Speaker John Boehner is holding the line on spending for the rest of the fiscal year, saying he will not move another continuing resolution at current funding levels if the House and Senate can’t come to an agreement on a final bill before March 4.

“When we say we are going to cut spending, read my lips, we are going to cut spending,” the Ohio Republican said at a press conference Thursday. “We’re hopeful the Senate will take up the House-passed bill that comes out of here today, tonight, tomorrow morning, whenever it is. … I am not going to move any type of short-term CR at current levels.”

In other words, Boehner wants a fourth option: policymakers can approve a temporary spending measure while negotiations continue, but only if it includes the job-killing cuts Republicans want. Mr. “So Be It” is effectively trying to narrow the options — Dems can go along with a continuing resolution that includes deep cuts, or Republicans will shut down the government.

I said the other day the odds of a shutdown are roughly 50%. As of today, I’d say they’re now about 60%, if not a little higher.

In related news, Rep. Mike Kelly (R-Pa.) said the other day that a shutdown wouldn’t be too big a deal: “The government is not going to shut down, it’s not going to stop.

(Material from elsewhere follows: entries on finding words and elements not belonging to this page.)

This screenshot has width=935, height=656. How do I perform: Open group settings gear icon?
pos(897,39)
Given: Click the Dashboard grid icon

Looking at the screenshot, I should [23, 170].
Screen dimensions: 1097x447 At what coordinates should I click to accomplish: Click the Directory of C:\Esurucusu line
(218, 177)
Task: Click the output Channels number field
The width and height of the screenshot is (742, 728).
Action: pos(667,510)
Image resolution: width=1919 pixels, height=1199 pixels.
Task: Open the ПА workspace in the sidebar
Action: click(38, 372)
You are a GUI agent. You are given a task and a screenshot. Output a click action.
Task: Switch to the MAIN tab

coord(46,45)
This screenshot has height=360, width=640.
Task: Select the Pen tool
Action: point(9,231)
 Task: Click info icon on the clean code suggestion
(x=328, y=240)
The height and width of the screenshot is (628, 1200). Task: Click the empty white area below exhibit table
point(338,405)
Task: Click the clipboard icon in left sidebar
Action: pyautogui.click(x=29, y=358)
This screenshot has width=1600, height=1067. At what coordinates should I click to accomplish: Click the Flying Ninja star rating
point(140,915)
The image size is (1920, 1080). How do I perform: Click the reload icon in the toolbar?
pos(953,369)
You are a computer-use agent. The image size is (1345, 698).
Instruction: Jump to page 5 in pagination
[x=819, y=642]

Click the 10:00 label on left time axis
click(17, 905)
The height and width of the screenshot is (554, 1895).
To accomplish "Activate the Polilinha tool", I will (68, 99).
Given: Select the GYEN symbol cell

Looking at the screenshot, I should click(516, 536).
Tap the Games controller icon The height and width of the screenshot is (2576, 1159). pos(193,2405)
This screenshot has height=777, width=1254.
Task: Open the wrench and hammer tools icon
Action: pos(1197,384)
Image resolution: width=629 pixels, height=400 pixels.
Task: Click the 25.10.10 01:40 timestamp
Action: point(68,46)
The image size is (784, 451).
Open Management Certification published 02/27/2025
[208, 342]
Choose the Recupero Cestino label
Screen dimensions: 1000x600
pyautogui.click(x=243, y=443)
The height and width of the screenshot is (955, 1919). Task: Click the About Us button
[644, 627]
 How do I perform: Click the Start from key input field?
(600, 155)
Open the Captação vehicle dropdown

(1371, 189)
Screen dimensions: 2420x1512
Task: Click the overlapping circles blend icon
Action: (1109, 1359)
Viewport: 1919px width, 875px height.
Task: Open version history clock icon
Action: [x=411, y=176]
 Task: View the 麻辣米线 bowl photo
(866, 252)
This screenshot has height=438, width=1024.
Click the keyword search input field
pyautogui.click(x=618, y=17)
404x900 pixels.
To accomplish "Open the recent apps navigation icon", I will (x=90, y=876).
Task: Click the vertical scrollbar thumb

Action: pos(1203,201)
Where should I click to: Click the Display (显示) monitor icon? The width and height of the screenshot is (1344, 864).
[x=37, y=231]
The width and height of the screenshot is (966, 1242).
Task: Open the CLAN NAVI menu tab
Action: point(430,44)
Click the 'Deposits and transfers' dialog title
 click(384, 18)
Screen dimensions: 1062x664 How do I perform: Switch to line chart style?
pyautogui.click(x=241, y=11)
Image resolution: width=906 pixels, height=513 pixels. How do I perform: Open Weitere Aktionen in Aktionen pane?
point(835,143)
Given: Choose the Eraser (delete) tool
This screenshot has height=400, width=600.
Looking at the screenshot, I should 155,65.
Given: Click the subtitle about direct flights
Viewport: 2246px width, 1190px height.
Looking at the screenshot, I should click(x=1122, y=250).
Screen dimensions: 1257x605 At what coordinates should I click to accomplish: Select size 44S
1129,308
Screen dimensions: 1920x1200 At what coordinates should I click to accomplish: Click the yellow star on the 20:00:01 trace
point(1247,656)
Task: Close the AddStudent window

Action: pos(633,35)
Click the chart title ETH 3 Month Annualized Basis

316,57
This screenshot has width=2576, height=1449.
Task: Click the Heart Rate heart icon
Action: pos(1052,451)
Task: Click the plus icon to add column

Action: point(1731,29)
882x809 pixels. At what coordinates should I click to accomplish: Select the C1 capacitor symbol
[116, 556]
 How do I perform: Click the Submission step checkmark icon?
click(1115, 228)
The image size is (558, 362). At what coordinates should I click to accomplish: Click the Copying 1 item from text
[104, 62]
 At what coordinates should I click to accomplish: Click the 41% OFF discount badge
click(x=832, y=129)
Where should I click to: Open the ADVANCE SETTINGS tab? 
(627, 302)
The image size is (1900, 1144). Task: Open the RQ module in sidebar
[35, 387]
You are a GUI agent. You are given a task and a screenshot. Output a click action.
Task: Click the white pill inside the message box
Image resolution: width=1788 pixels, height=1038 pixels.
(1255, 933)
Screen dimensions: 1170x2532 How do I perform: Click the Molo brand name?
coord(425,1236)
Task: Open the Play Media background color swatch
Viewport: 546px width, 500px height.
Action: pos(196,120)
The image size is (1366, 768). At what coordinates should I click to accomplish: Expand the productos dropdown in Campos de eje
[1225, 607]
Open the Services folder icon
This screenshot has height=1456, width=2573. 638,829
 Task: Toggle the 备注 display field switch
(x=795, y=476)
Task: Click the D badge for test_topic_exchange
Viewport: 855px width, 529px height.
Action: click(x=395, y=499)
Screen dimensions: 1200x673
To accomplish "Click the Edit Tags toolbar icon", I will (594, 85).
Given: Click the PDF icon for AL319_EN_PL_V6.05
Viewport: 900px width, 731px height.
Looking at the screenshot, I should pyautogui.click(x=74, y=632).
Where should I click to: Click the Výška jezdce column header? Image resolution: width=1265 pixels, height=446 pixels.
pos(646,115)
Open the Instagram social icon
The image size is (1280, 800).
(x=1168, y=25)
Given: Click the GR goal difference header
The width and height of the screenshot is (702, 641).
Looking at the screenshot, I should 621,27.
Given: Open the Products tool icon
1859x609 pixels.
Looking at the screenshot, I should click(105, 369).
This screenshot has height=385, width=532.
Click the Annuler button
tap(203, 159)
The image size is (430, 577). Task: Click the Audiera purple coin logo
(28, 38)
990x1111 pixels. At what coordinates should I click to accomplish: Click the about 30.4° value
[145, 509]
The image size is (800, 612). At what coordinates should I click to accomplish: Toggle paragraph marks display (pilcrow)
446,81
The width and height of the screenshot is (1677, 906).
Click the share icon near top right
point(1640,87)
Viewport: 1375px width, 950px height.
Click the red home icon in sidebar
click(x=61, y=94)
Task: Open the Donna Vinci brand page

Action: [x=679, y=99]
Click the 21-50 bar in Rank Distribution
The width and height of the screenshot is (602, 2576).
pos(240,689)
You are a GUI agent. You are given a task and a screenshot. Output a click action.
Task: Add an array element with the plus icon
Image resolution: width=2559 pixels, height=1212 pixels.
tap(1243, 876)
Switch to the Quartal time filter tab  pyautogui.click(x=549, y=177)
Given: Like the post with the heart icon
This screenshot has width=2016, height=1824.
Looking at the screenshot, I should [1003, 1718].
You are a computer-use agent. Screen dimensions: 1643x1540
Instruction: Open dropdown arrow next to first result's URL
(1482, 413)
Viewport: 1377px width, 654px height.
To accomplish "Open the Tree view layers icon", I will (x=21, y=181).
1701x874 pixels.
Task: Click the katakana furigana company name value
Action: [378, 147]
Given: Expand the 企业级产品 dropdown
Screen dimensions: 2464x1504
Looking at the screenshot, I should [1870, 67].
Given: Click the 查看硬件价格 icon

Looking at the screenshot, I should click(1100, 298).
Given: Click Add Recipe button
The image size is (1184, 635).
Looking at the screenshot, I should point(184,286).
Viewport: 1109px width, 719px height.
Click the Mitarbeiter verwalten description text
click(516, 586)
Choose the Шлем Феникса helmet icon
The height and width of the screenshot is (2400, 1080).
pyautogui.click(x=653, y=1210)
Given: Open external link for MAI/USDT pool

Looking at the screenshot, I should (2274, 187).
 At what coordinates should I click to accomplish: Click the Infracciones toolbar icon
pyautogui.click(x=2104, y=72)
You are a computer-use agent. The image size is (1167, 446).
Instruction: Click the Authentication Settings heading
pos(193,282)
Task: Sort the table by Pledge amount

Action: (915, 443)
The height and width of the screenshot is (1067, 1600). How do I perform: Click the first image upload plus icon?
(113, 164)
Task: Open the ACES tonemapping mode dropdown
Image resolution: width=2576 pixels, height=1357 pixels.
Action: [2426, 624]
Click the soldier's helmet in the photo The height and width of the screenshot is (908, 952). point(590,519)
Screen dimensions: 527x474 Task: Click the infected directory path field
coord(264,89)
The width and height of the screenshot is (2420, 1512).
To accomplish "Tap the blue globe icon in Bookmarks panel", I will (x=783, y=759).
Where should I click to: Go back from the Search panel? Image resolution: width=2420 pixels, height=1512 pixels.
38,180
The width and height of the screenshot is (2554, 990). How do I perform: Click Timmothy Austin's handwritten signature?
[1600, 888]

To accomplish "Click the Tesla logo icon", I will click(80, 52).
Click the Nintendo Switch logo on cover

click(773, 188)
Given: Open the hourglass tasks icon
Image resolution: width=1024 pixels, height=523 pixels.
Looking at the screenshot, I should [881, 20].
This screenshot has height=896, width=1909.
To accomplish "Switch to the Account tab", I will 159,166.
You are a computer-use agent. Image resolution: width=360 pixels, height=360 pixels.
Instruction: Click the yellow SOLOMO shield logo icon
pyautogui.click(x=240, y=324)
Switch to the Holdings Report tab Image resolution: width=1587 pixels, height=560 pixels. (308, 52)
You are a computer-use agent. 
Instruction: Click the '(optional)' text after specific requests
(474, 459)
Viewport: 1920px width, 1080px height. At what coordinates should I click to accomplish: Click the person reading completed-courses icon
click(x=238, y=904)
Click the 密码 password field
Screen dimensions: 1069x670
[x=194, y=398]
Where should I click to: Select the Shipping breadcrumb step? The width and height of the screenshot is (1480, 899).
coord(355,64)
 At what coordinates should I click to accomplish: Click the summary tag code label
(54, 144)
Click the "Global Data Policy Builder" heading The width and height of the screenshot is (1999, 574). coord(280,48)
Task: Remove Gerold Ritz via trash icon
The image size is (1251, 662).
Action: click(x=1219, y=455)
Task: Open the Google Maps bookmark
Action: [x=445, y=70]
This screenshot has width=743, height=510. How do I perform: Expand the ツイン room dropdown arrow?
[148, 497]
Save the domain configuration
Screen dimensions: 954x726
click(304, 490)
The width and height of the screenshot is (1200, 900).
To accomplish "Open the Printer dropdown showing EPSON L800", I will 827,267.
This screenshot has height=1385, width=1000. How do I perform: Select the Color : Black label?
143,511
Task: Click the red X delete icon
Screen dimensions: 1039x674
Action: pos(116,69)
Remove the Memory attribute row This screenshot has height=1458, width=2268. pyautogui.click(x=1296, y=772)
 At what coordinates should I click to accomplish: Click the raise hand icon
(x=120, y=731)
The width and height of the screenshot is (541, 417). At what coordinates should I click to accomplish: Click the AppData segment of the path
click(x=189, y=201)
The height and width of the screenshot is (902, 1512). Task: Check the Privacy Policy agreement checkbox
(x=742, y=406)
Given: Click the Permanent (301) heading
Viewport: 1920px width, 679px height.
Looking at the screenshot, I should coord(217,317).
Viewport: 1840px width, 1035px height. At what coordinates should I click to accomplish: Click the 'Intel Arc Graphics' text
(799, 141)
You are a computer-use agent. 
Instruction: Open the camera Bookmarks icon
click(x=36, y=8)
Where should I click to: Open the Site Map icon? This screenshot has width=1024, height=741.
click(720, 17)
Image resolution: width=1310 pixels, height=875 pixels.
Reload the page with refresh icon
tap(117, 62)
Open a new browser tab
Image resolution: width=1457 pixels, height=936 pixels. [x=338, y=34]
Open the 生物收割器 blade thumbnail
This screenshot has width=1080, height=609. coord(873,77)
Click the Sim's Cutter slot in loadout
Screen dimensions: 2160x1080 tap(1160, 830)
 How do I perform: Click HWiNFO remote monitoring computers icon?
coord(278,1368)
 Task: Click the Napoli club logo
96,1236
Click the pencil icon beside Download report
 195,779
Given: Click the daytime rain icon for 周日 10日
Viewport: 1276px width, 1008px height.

People aren’t going to lose their Social Security checks and they’re not going to lose their access to Medicare and Medicaid.”

The problem with this, of course, is that Mike Kelly has no idea what he’s talking about. When the government shuts down, Social Security checks are not mailed, and Medicare/Medicaid reimbursements do not happen.

It raises an important point: Republicans aren’t just moving closer to a train wreck, they’re doing so based on little more than their own ignorance, making threats without a grown-up understanding of the consequences. This is what happens when confused, unprepared children are elected to run a legislative body.